En diciembre de 2001, Picchio fue convocada para la reposición de Made in Lanús, en homenaje a su autora, Nelly Fernández Tiscornia, junto a Soledad Silveyra, Hugo Arana y Víctor Laplace. Pero poco después del estreno sobrevino el corralito y la obra, centrada en los avatares económicos de la clase media, cobró una vigencia inusitada. La temporada en Mar del Plata se prolongó entonces en una gira por todo el país. El elenco recorrió 57.000 kilómetros e hizo funciones hasta en Ushuaia. También fueron a España. Para Picchio, el perfil que la define como una actriz ligada a los devenires sociales no es otra cosa que una construcción compartida entre ella y sus espectadores. En El pan de la locura, Picchio está a cargo de un personaje que, a su modo, intenta cambiar el estado de las cosas: “Juana está desesperada, quiere llegar a la verdad de lo que está sucediendo –analiza la actriz–, pero ante el peligro de lo que pueda pasar, nadie se quiere meter. En la obra de Gorostiza hay una constante muy argentina: el no te metás. Apenas leímos el texto, todos vimos la similitud de la obra con el caso Cromañón, porque se habla del tema de la inseguridad y las inspecciones que no se cumplen. Hoy estamos a merced de las situaciones de peligro. Y ya nos acostumbramos a mirar para todos lados y a estar en estado de defensa permanente”.
–¿Guarda algún punto de contacto con su personaje?

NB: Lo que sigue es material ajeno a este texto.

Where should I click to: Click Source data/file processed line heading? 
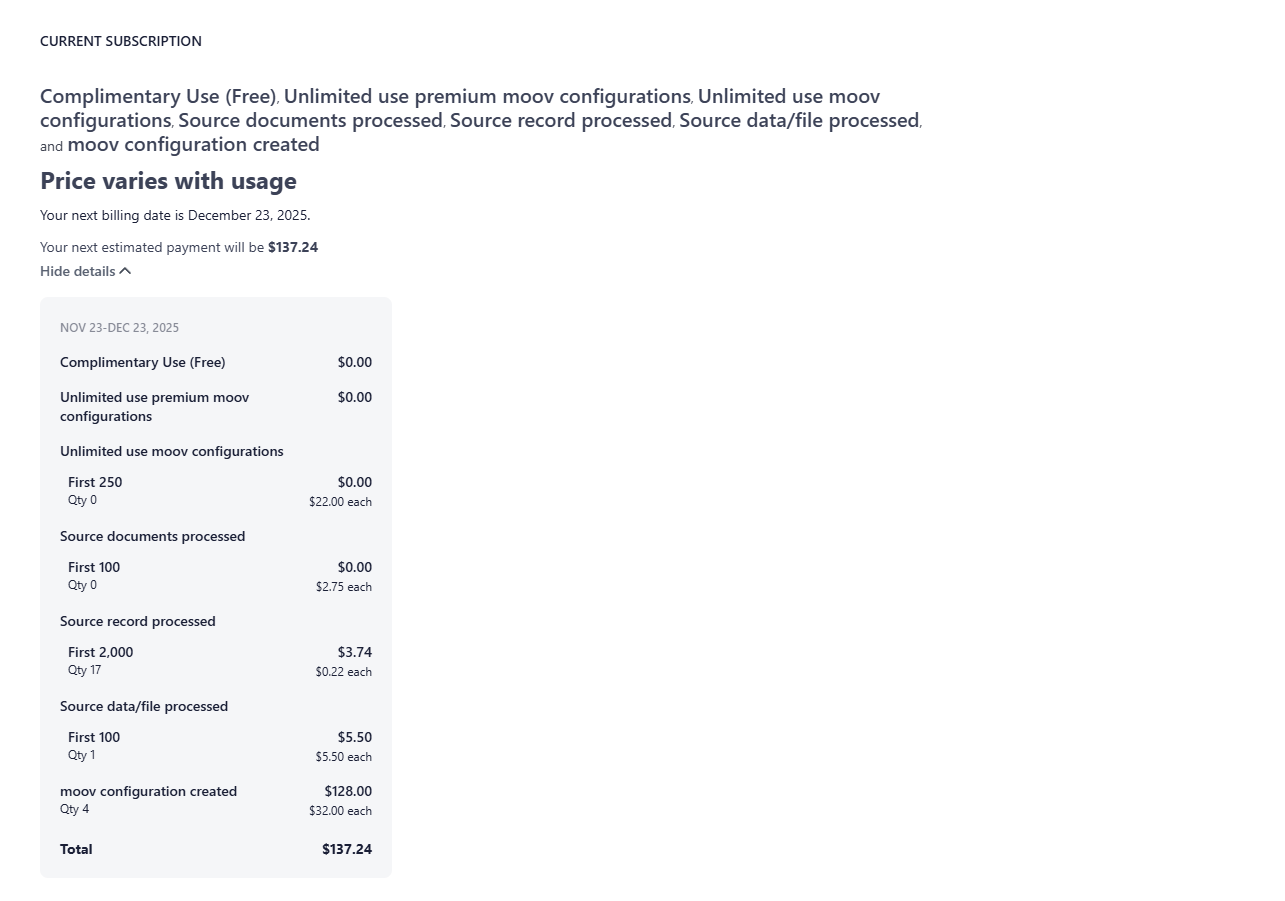(x=144, y=706)
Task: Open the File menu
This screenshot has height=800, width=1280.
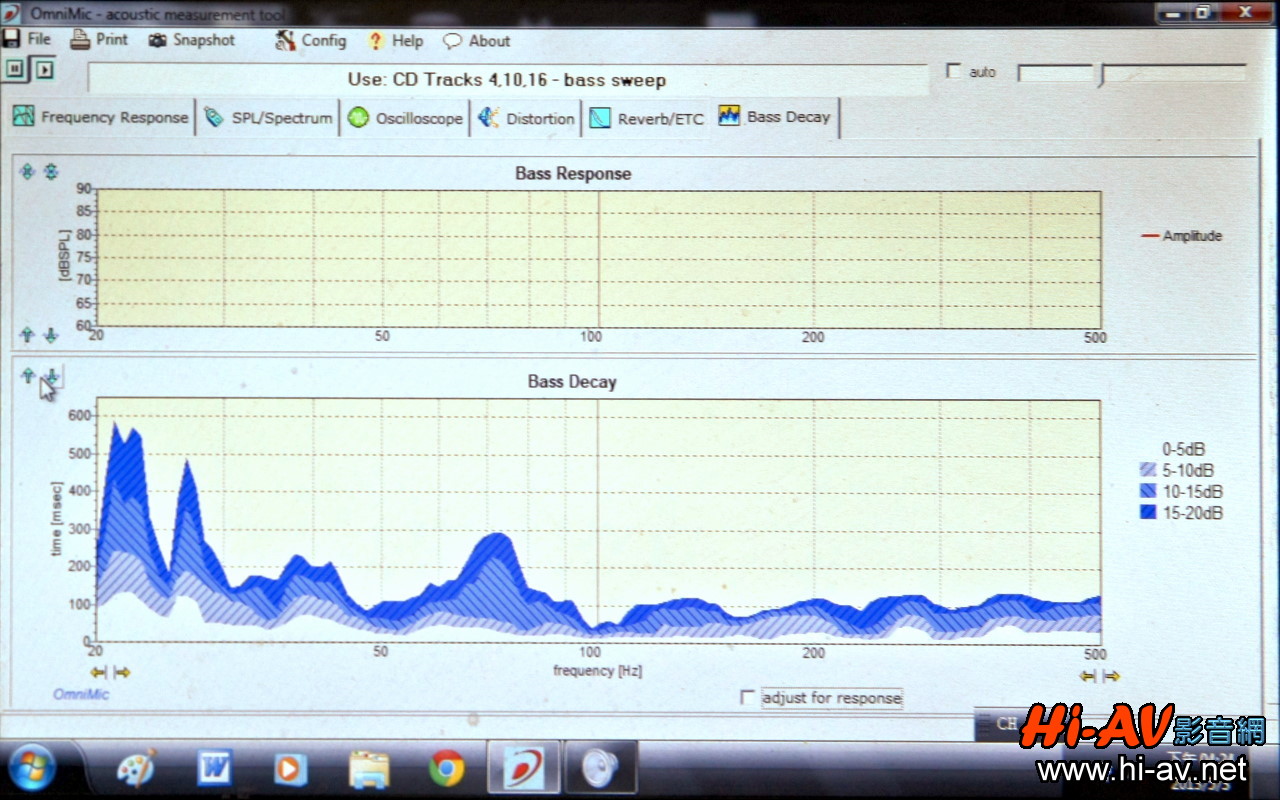Action: tap(27, 39)
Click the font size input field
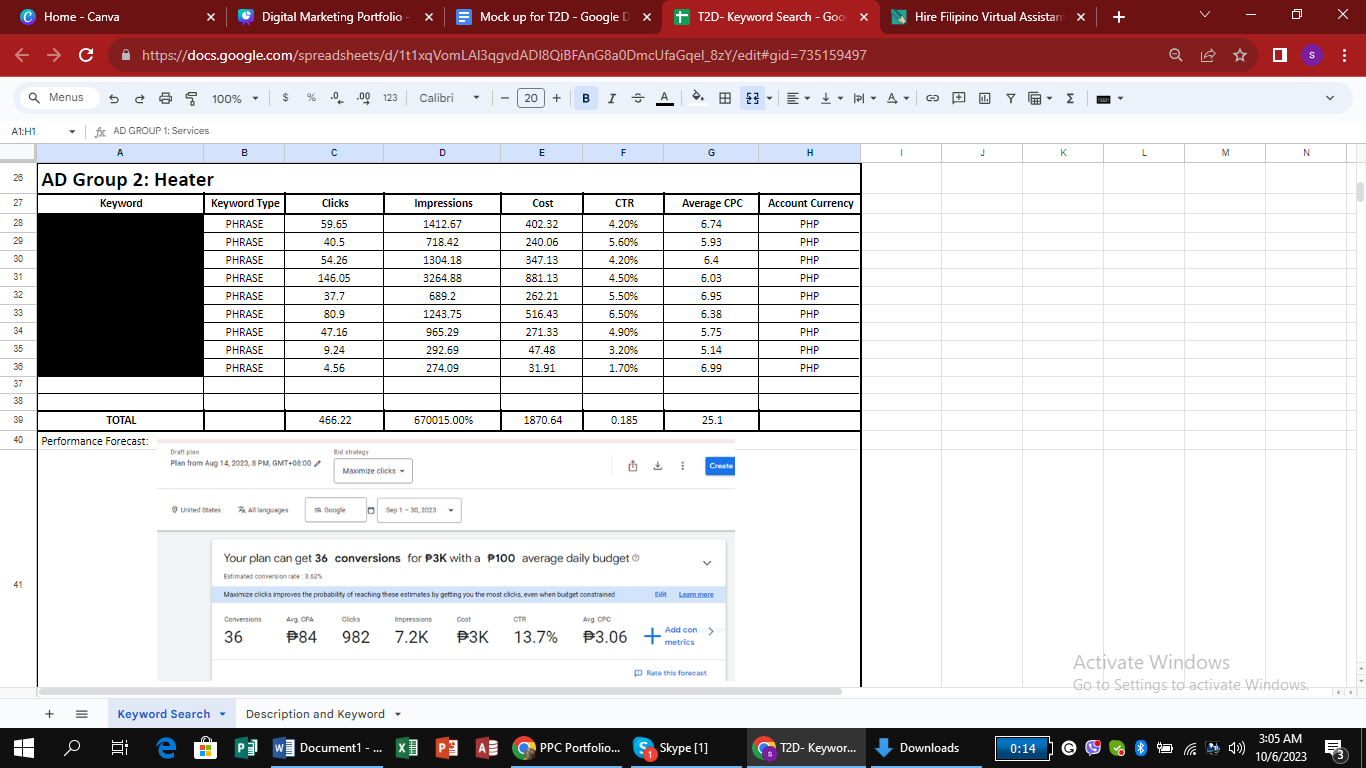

–Juana era maestra pero abandonó su carrera para trabajar con su marido. Y soporta sus infidelidades sin decir nada. Yo no puedo concebir tanta resignación y pasividad: nunca dependí de un hombre, jamás me mantuvieron ni me dieron órdenes. Soy de una época en la que era interesante ser uno mismo. Era parte de una forma de vida que habíamos adquirido después de tantas cosas que nos habían negado nuestros padres. Antes estaba muy mal visto que una mujer estuviese sola, porque se pensaba que algo debía haber hecho para no haberse podido casar. Esos conceptos, esas frases condenatorias deberían quedar en el olvido para siempre. Volver atrás, de ninguna manera.